* **Short exercise**
Reproduce the data below word for word, leaving out the pictures.

* **Records shown**
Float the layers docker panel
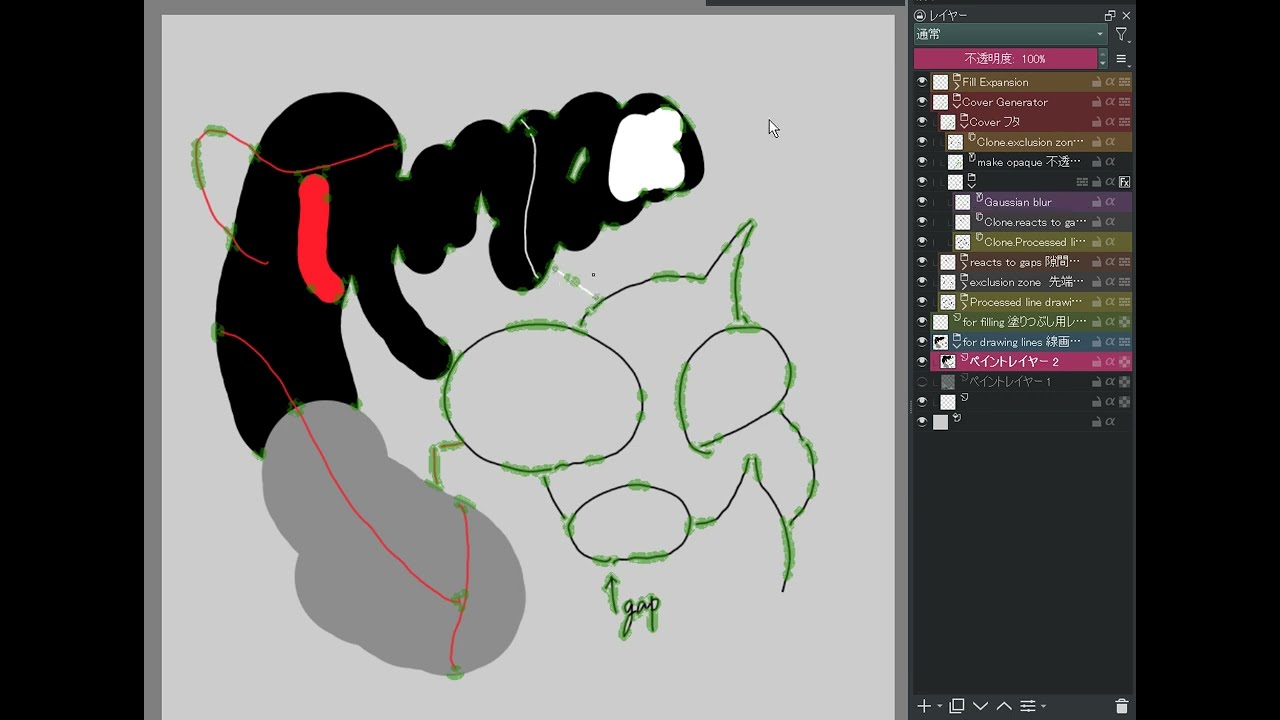point(1109,16)
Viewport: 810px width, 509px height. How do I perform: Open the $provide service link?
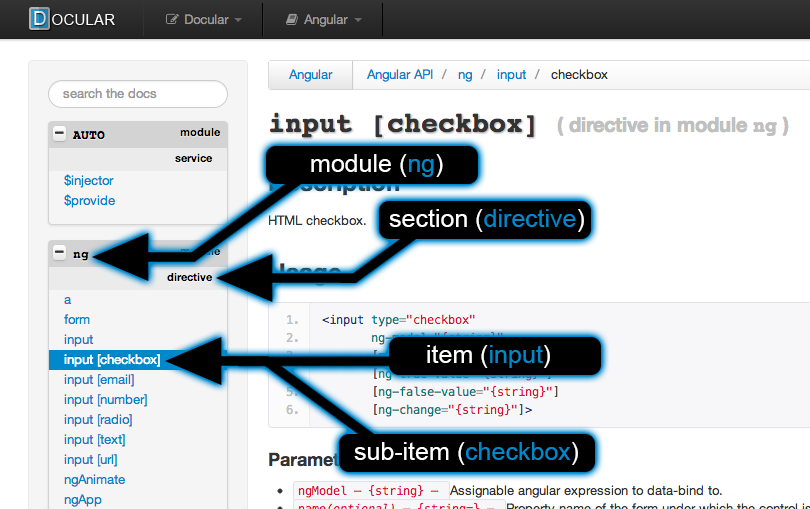click(89, 200)
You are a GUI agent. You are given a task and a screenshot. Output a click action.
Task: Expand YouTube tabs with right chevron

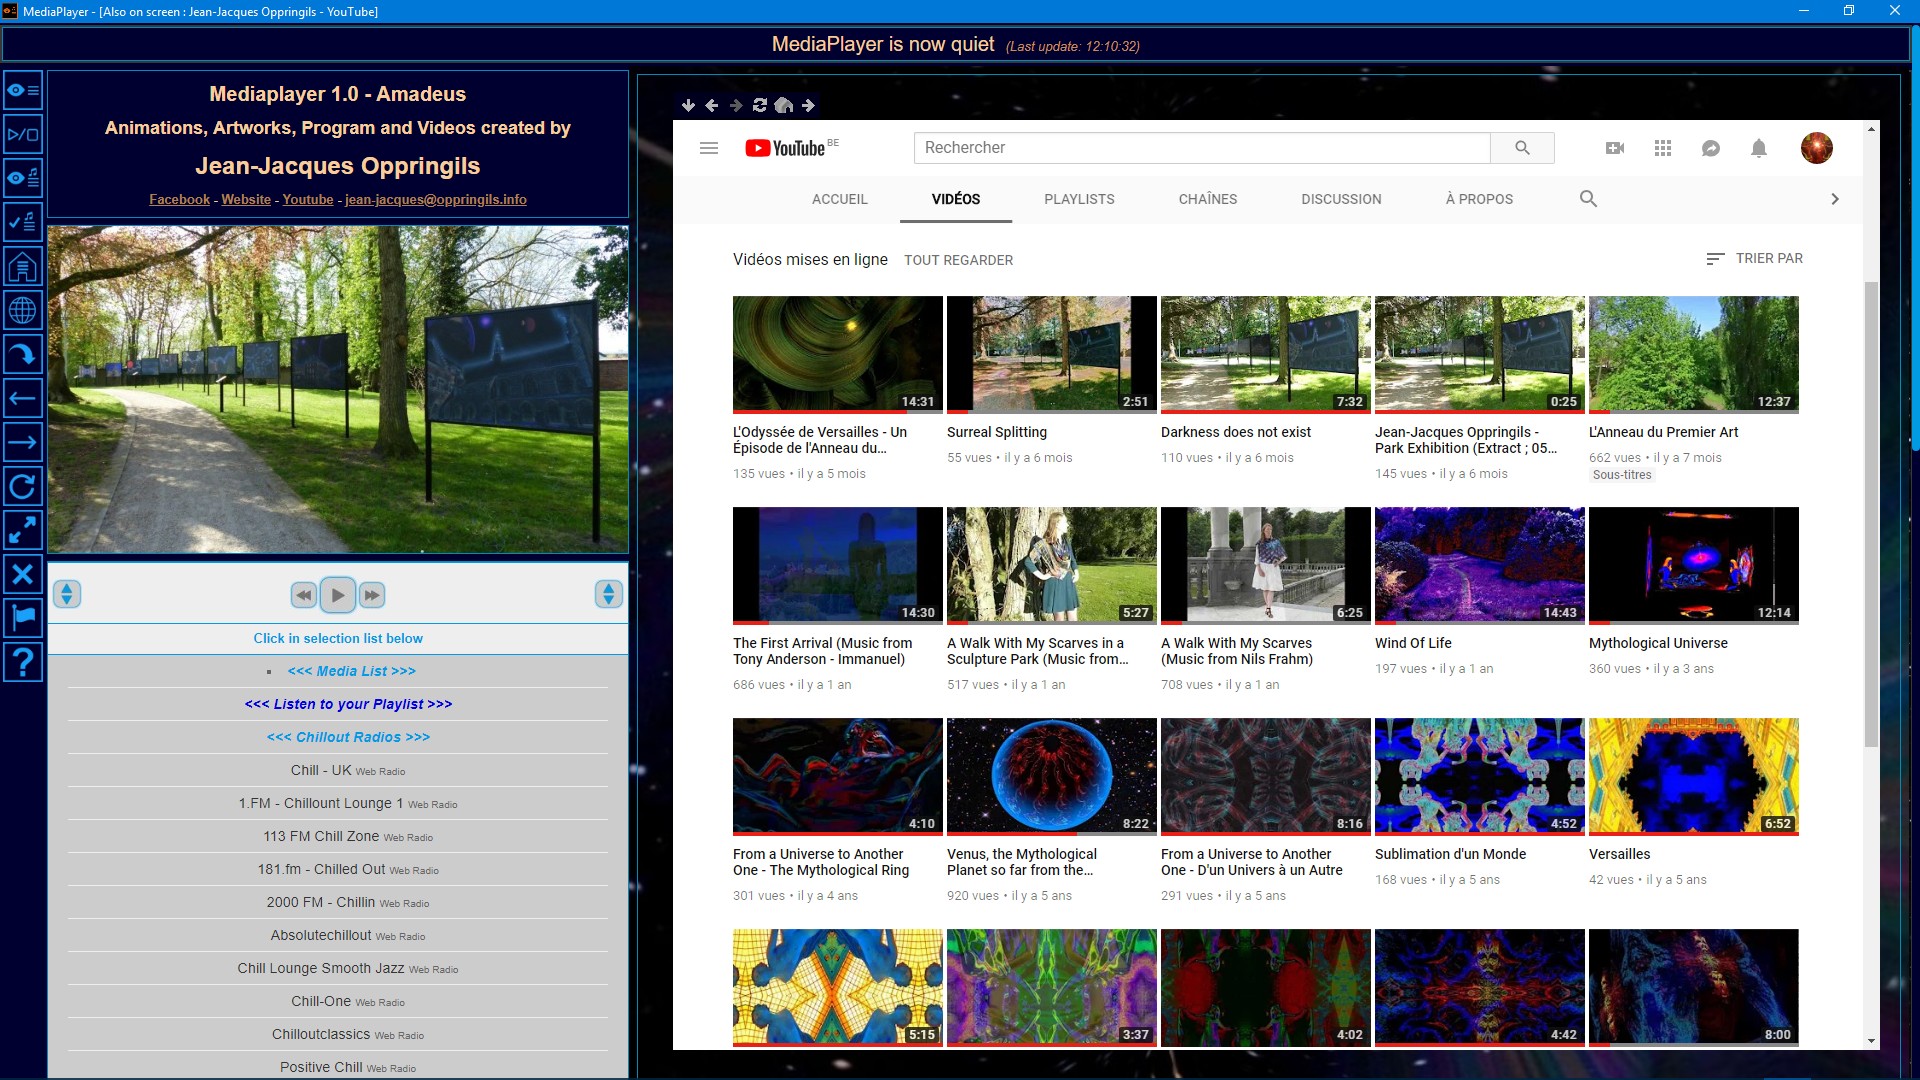point(1834,199)
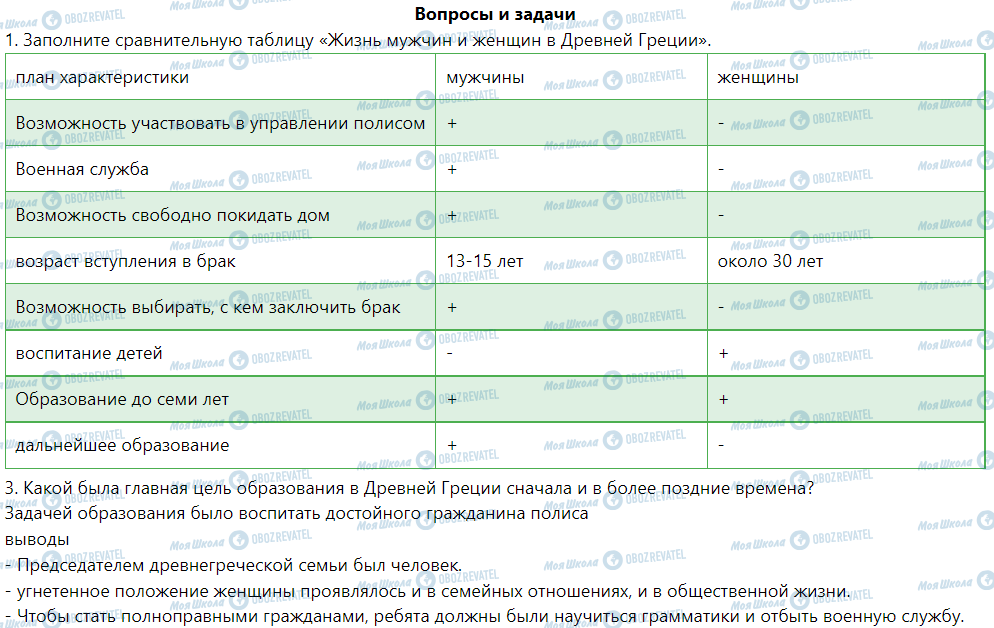Click the 'воспитание детей' row label
This screenshot has height=628, width=994.
coord(89,353)
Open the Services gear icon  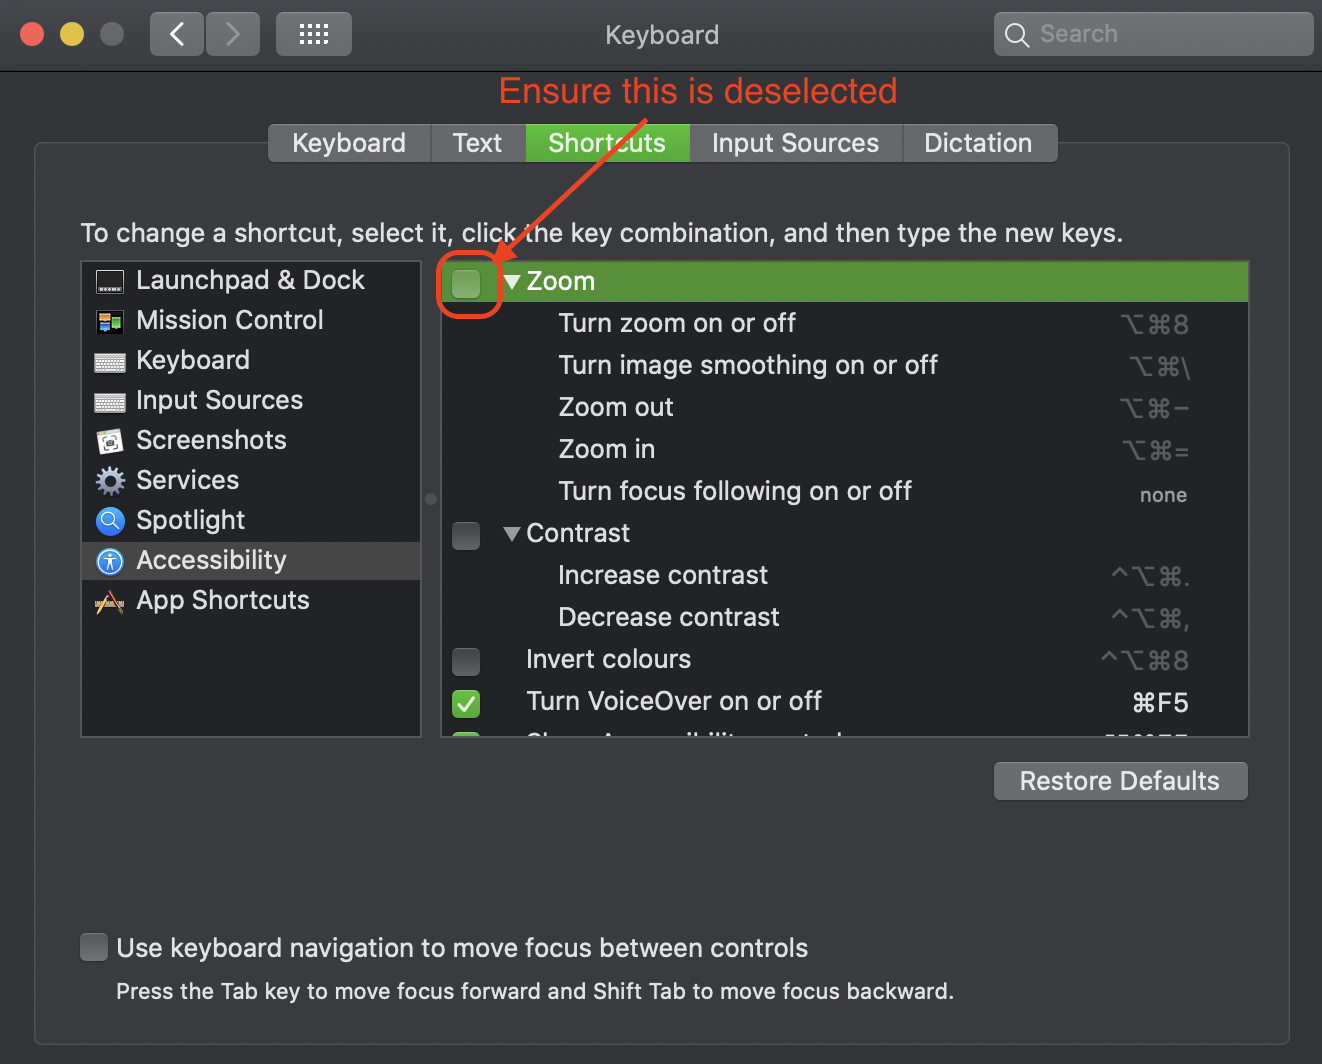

* **Solution for this problem**
Float the layers docker panel
point(1109,16)
Viewport: 810px width, 509px height. How do I perform: Open the $provide service link?
click(89, 200)
You are a GUI agent. You are given a task and a screenshot. Output a click action.
Task: Expand YouTube tabs with right chevron

point(1834,199)
Click the 'воспитание детей' row label
This screenshot has height=628, width=994.
coord(89,353)
Open the Services gear icon  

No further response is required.